Later that day, Jacko gave Plaintiff a letter accusing her of professional misconduct and told her the letter was at Chumney's direction. Id. ¶¶ 25-26. On January 22, 2020, during a meeting to address this accusation, Chumney accused Plaintiff of a “dereliction of duty.” Id. ¶ 27. Chumney did not “level the same accusation at Ms. Drew or any other white colleagues of” Plaintiff. Id. ¶ 28. At this meeting, Jacko gave Plaintiff a letter that scheduled a time for the two of them to meet and “address dereliction of duty and failure to follow clear procedures.” Id. ¶ 29. The letter also noted that “this conference may lead to disciplinary action.” Id.
On January 23, 2020, Chumney again visited the school where Plaintiff worked and addressed her in a “disrespectful manner” in front of two classrooms of preschool students, teachers, paraprofessionals, and a service provider. Id. ¶ 30. On January 24, 2020, Plaintiff met with Jacko; Jacko reiterated Chumney's allegation that Plaintiff had engaged in a dereliction of duty. Id. ¶ 31. Chumney visited the school where Plaintiff worked twice more in January 2020 and once in February 2020. Id. ¶ 32. These visits caused Plaintiff “such apprehension that, on two occasions, she locked herself in a closet until after Chumney had left.” Id.

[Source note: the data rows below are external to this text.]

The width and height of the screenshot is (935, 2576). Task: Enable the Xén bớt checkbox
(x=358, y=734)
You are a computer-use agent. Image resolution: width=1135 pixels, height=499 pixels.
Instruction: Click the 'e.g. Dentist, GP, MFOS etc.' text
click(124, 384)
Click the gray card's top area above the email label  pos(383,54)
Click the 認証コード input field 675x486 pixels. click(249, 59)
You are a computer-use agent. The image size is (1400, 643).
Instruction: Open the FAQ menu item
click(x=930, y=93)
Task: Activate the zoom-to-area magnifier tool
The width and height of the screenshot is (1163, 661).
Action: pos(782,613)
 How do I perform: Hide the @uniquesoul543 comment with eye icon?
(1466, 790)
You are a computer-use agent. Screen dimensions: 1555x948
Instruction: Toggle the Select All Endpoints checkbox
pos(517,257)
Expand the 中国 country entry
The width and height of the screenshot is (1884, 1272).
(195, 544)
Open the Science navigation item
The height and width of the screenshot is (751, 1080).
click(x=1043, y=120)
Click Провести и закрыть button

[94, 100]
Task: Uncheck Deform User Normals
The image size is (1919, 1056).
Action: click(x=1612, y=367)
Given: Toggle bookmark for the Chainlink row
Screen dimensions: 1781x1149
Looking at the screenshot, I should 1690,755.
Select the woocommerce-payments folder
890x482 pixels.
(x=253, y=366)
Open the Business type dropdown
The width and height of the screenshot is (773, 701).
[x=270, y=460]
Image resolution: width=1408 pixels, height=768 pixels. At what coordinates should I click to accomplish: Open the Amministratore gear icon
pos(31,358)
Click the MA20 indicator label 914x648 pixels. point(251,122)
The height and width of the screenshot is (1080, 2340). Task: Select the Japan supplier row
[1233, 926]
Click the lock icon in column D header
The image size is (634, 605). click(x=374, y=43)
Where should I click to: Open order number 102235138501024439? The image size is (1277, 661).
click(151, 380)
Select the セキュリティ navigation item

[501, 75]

On February 4, 2020, Plaintiff filed a complaint with the Department's “Office of Equal Opportunity,” in which she listed her color and race as the bases for her discrimination. Id. ¶¶ 33-34. A “Joint Committee” investigated Plaintiff's complaint and informed her on August 11, 2021, that it had concluded that there was “substantial evidence” that Chumney had subjected Plaintiff to a “course of harassing conduct.” Id. ¶¶ 39-40. The committee listed, as “[a]mong the most egregious examples of this harassment,” instances where Chumney called Plaintiff “a liar and demand[ed] an apology in front of colleagues”; asked Plaintiff “in a loud and harsh tone to count the number of adults in a classroom 3 times in front of children and adults”; and asked staff and students about Plaintiff, without permission, “in an effort to discredit” her. Id. ¶ 40. No remedial measures were taken after this finding. Id. ¶ 41.
Sometime in June 2020, Plaintiff applied for “the Preschool Special Education Coordinator and Site Coordinator positions,” but Chumney “attempted to negatively influence the interview process” in retaliation for Plaintiff filing her complaint with the Department's Office of Equal Opportunity. Id. ¶¶ 35-36. Plaintiff also was “denied the opportunity to attend training sessions that were specific to special education,” even though she supervised specialeducation classes. Id. ¶ 37. Ms. Drew was permitted to attend these training sessions. Id.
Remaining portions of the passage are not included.